Text passage Start Marker
While America panics, Europe quietly recalibrates Covid-19 vaccine policy
From Sweden to the UK to Australia, countries are narrowing Covid-19 vaccine policies without controversy. In the US, the same debate has triggered warnings of a catastrophe.
As of 1 September, Sweden no longer recommends Covid-19 vaccination for children unless an individual medical assessment finds they are at increased risk of severe disease.
Even then, it is only available with a doctor’s prescription.
Adults are eligible for a single dose only if they are 75 and older, or belong to defined risk groups.
It is a strikingly cautious policy — yet in Sweden, there is no sense of crisis. Public health officials describe it as a proportionate step, aligned with the evidence.
By contrast, in the United States, the temperature has been rising over the narrowing of Covid-19 vaccine policy. The medical establishment has long been hostile toward Health Secretary Robert Kennedy Jr, but in recent weeks the attacks have escalated.
This week in the New York Times, nine former directors of the Centers for Disease Control and Prevention (CDC) warned that his decisions mean “children risk losing access to lifesaving vaccines.”
On ABC TV, outgoing CDC official Dr Demetre Daskalakis intensified the rhetoric, claiming he “only sees harm coming” for America’s children. The language was deliberately alarming and intended to signal an emerging catastrophe.

In reality, though, the policies under review in the US look more like a belated effort to bring American practice closer to what Europe has already done.
Text passage End Marker
Data Start Marker
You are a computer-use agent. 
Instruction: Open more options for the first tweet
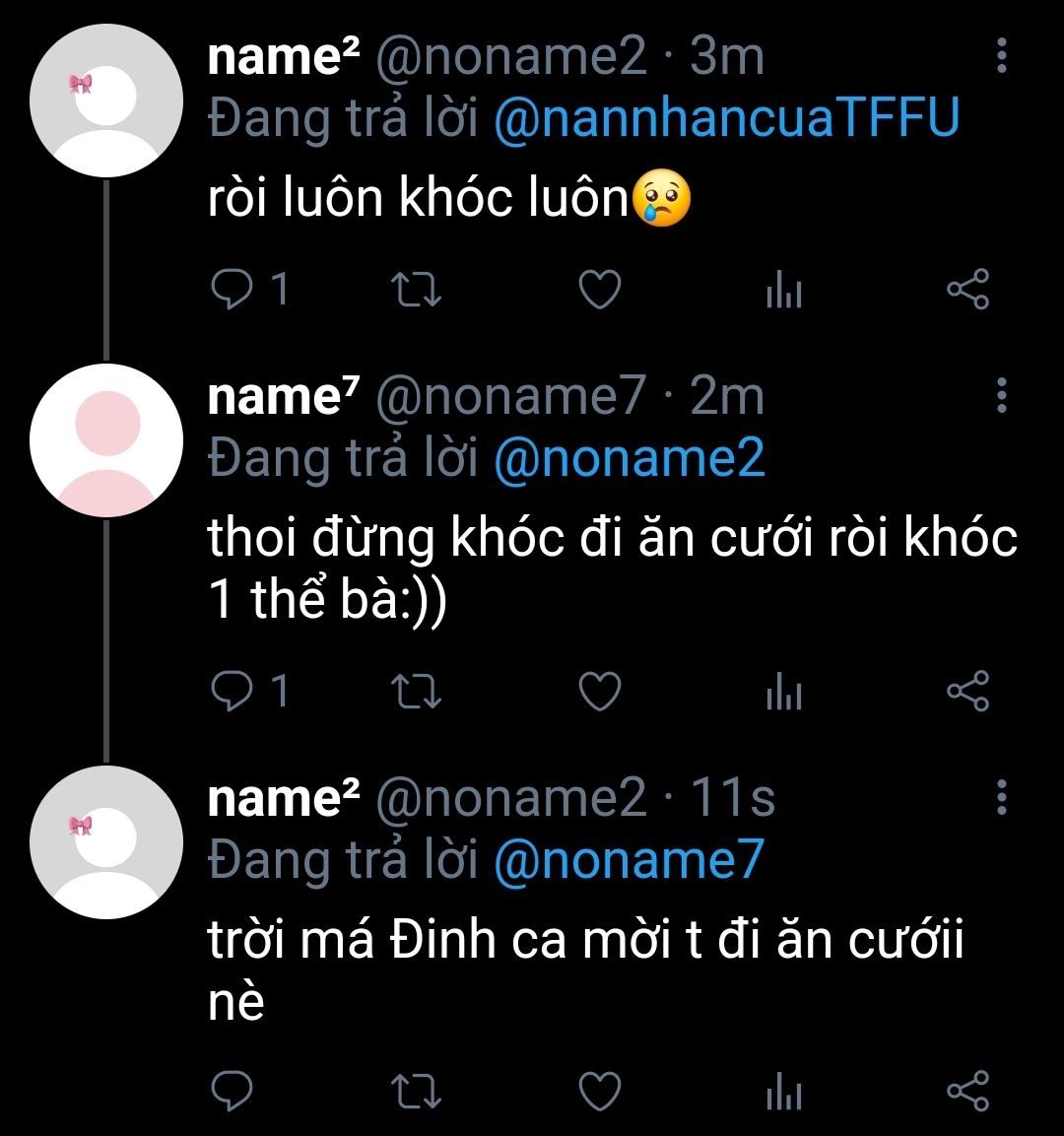point(1001,56)
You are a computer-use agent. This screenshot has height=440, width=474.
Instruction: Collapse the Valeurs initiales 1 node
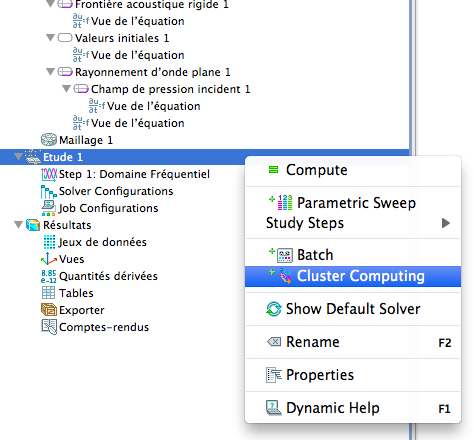click(x=51, y=38)
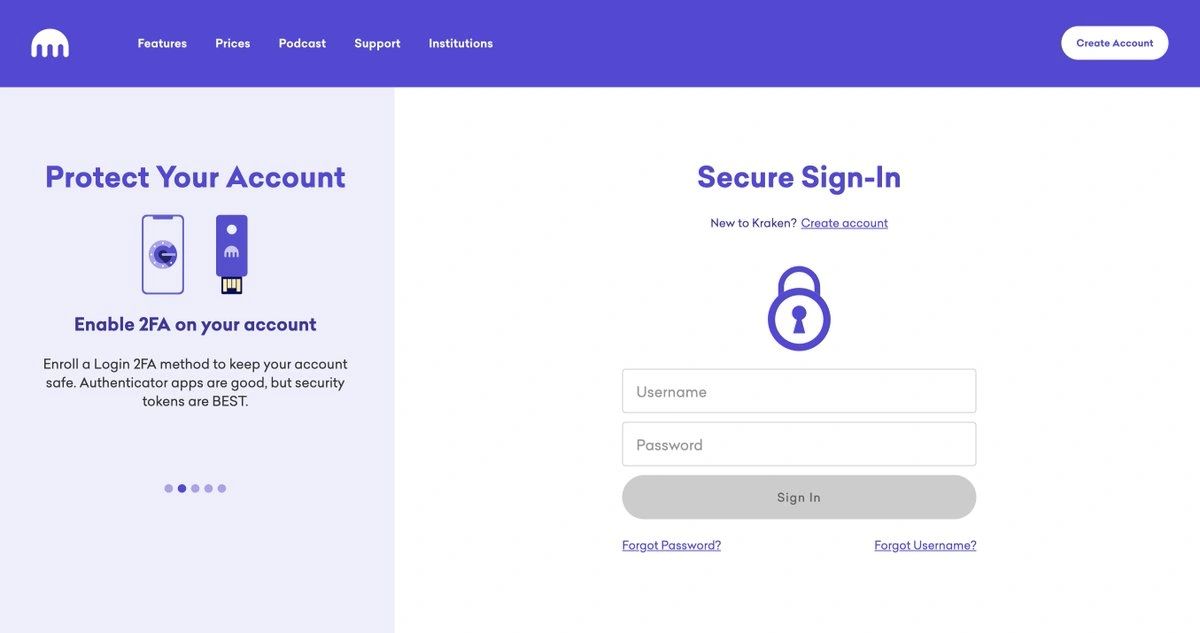Image resolution: width=1200 pixels, height=633 pixels.
Task: Follow the Create account link
Action: coord(844,223)
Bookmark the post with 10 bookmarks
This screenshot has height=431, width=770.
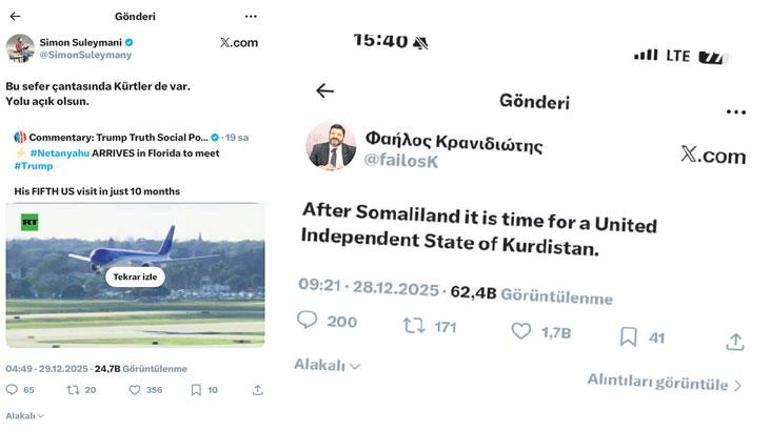click(196, 390)
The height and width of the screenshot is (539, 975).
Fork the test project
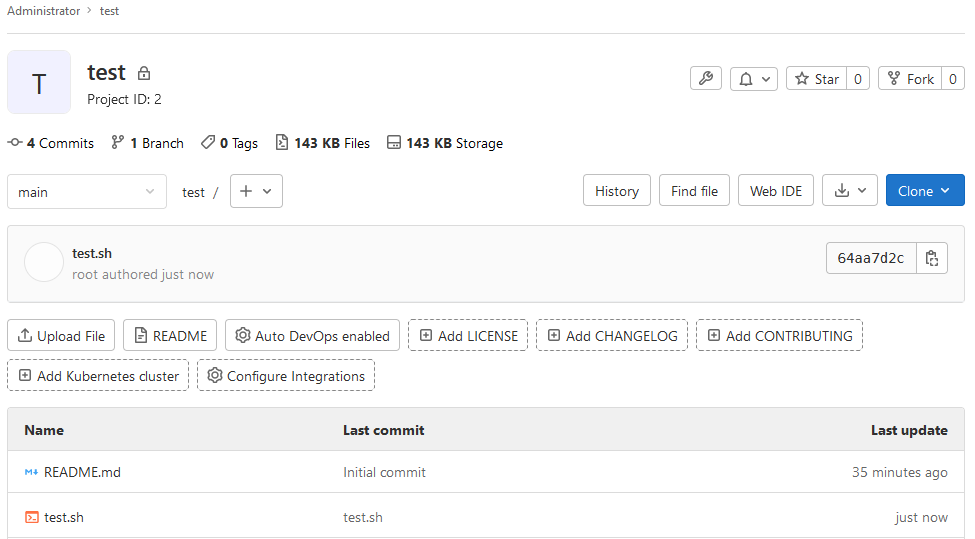click(x=910, y=79)
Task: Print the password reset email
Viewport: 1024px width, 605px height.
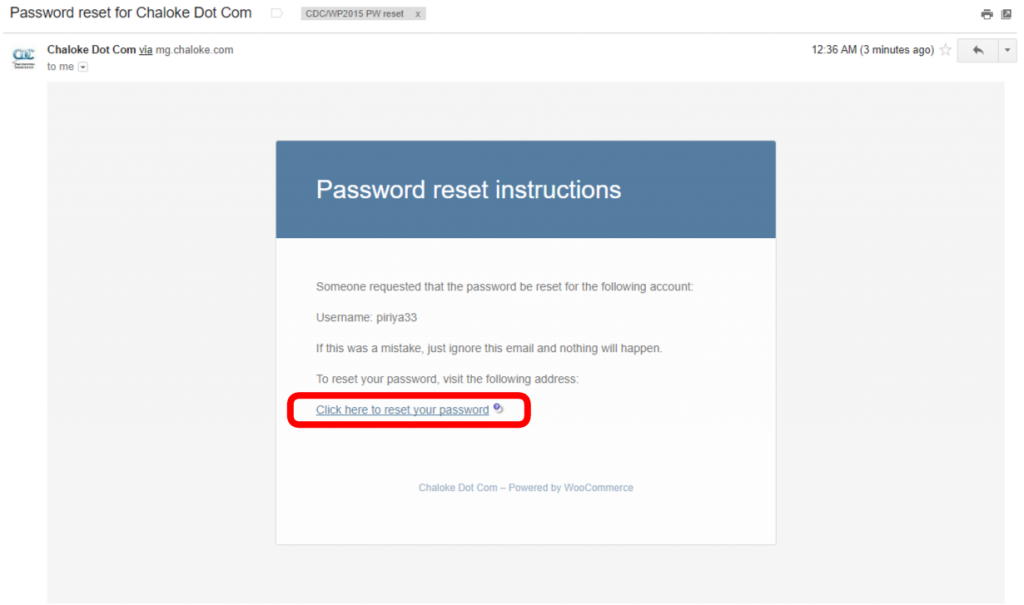Action: (x=987, y=14)
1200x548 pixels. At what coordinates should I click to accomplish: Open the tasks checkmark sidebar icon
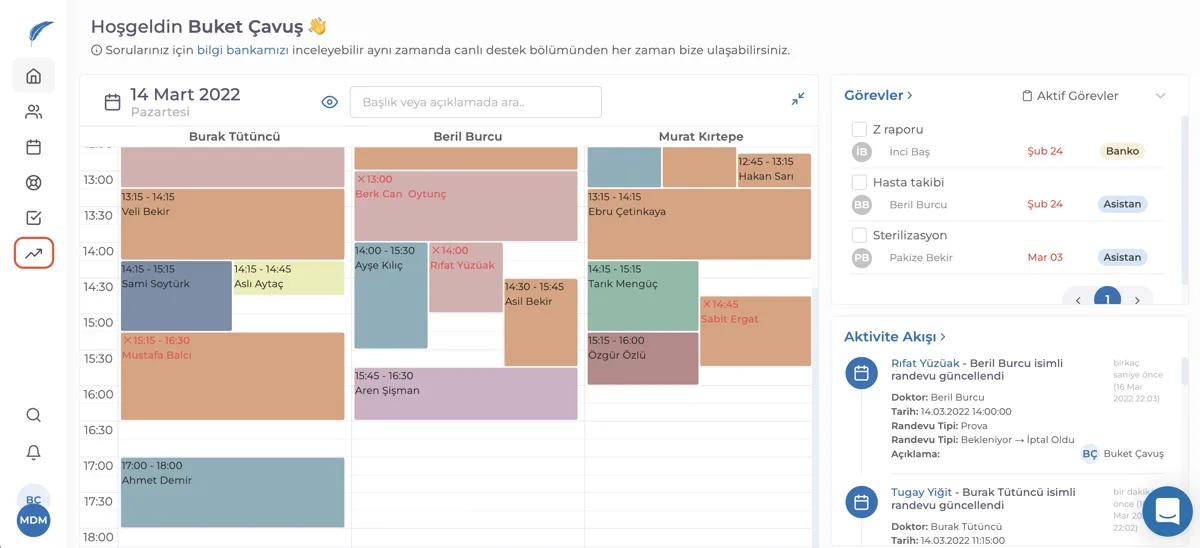33,218
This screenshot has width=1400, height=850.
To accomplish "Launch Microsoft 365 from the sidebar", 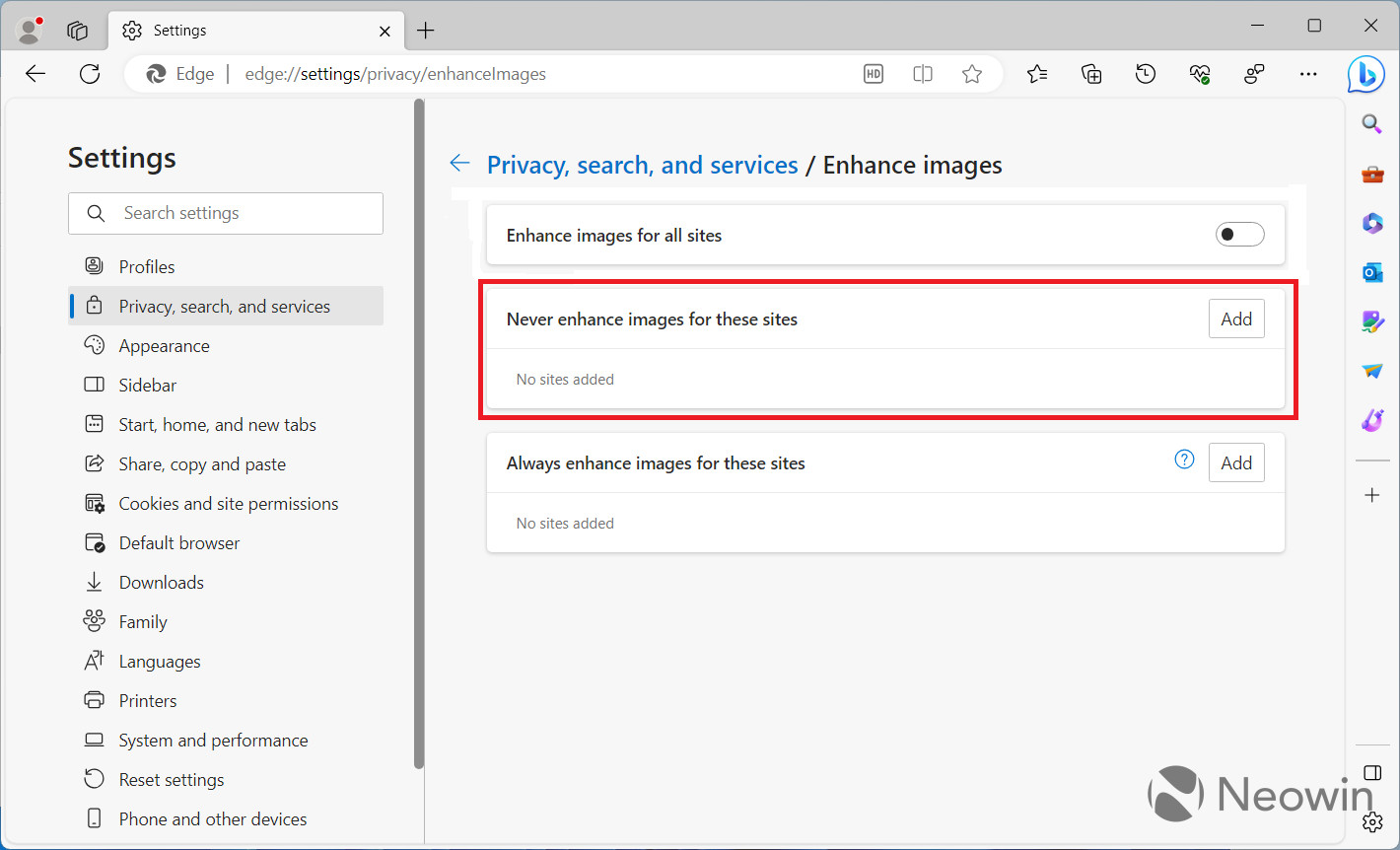I will [1372, 223].
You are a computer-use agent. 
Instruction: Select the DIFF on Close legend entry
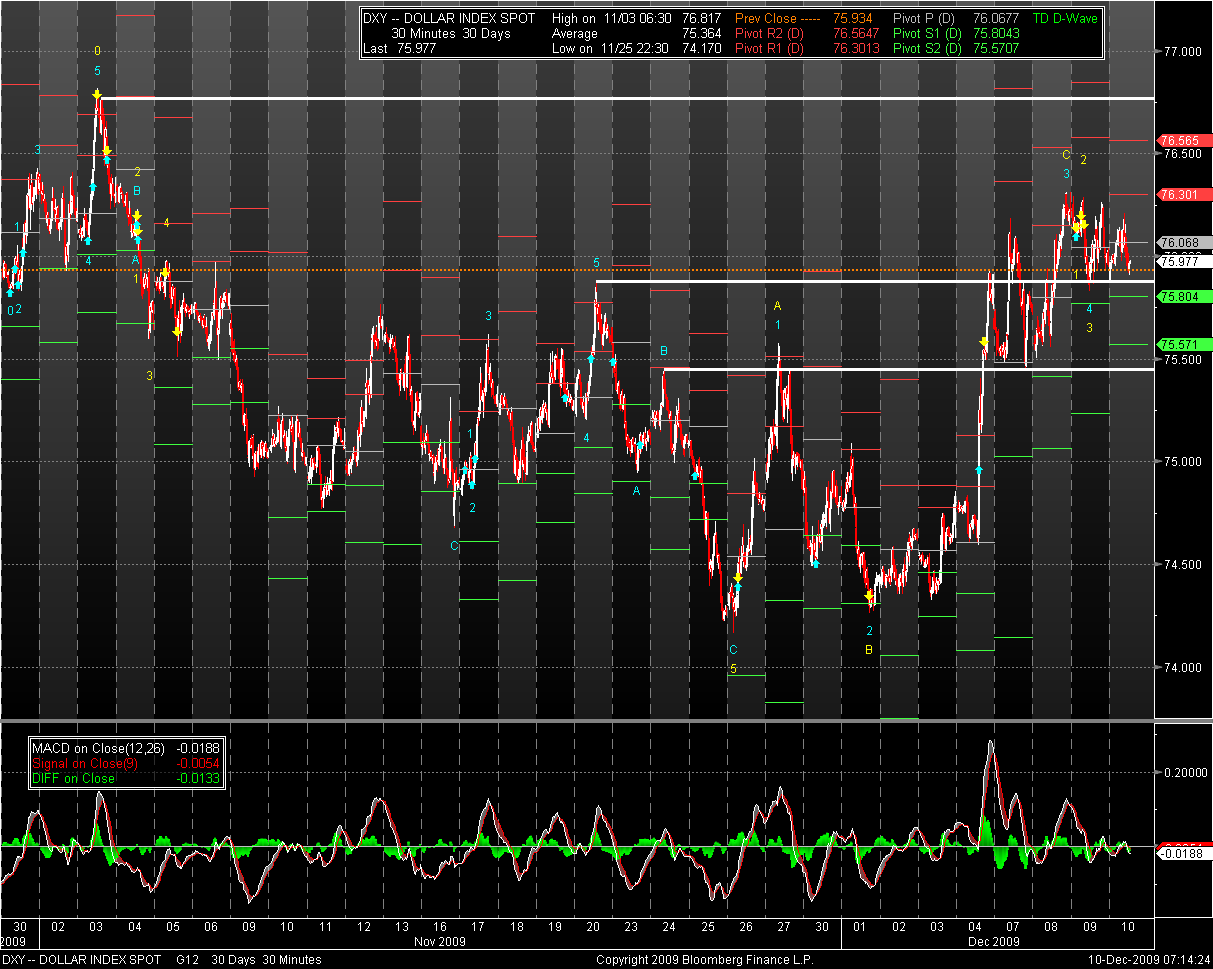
Data End Marker
#### Exercise instructions:
1 – Decide whether each statement agrees with the article on Covid-19 vaccine policy, and for each one answer yes or no and quote the words of the article that decide it: (a) Sweden's new policy took effect on 1 September; (b) in Sweden, any adult may get a single dose without conditions; (c) nine former CDC directors voiced their warning in the New York Times.
2 – Swap "Sweden" for "Norway" in the article on Covid-19 vaccine policy, writing out the part starting with "While America panics, Europe" and going on through "of severe disease.".

#### Responses to the tasks:
1 –
(a) Yes: "As of 1 September, Sweden no longer recommends Covid-19 vaccination for children"
(b) No: "Adults are eligible for a single dose only if they are 75 and older, or belong to defined risk groups."
(c) Yes: "This week in the New York Times, nine former directors of the Centers for Disease Control and Prevention (CDC) warned"

2 –
While America panics, Europe quietly recalibrates Covid-19 vaccine policy
From Norway to the UK to Australia, countries are narrowing Covid-19 vaccine policies without controversy. In the US, the same debate has triggered warnings of a catastrophe.
As of 1 September, Norway no longer recommends Covid-19 vaccination for children unless an individual medical assessment finds they are at increased risk of severe disease.